Creating a Home Recording Studio

Recording music within the comforts of your own home is something that wouldn't have been possible just a few years ago. However, with the advancement in computer technology and quality budget recording equipment, it's possible to produce studio quality albums for a fraction of the price. Here are some essential pieces of equipment that you should use to ensure you have the creative freedom you need to make the number one spot on the music charts.


A laptop or desktop computer is the first thing you need. The amount of processing power you have will dictate how many tracks you will be able to layer up and listen to at the same time. Adding effects and extra instrumentation all requires processing power, and so the faster the computer, the more creative freedom you'll have when you record and mix your tracks.

Recording Software

There are many different companies that produce recording software for both home and professional studios; Garage band, Pro Tools, Cubase and Logic are some of the more common packages, but there are certainly others. Recording software is required for recording onto your computer and provides a visual aid so that you can monitor your input levels (so that your recordings don't distort) and add effects. Various companies offer both professional and lite editions of their software to accommodate all budget levels, and there are plenty of books and tutorials online to help you navigate through the various menus and options. Just be sure to check the company's website to ensure their software will work on your computer.

Audio Input and Microphone

If you want to improve the quality of your recordings, then a using a microphone is a good place to start. Whilst you can get some microphones that plug into your computer via USB, these tend to be aimed at podcasters and are generally designed to pick up low level vocals and may distort when used with instruments with a greater frequency range. Instead, try using an audio input, basically an external sound card that will allow you to plug in your mic and connect it to your software. There are many budget versions of famous dynamic microphones that are hardwearing and provide clear recordings. Choosing a dynamic mic with a cardioid pickup pattern would work well as it tends to record whatever it is pointing at while minimising background noise.

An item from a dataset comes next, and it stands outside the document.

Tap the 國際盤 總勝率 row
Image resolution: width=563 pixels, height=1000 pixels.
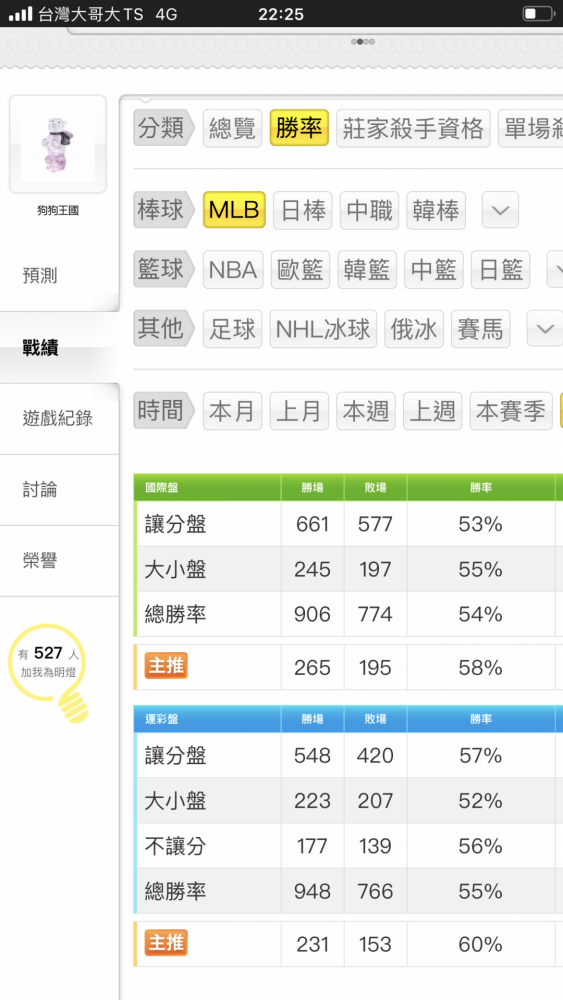coord(348,614)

This makes it perfect for live recordings too.

Headphones and Monitors

Studio monitors (speakers) are designed to give you a flat frequency response. This means they don't boost any frequencies, so that you can accurately mix your work and aren't met with any unwanted surprises, such as a huge bass boost when playing your stereo system. Having a good quality pair of headphones will also help you to hear what your tracks sound like on a commercial system. Headphones generally accentuate the upper and lower frequencies to create a warmer more pleasing sound so try using both of them until you are happy with your sound.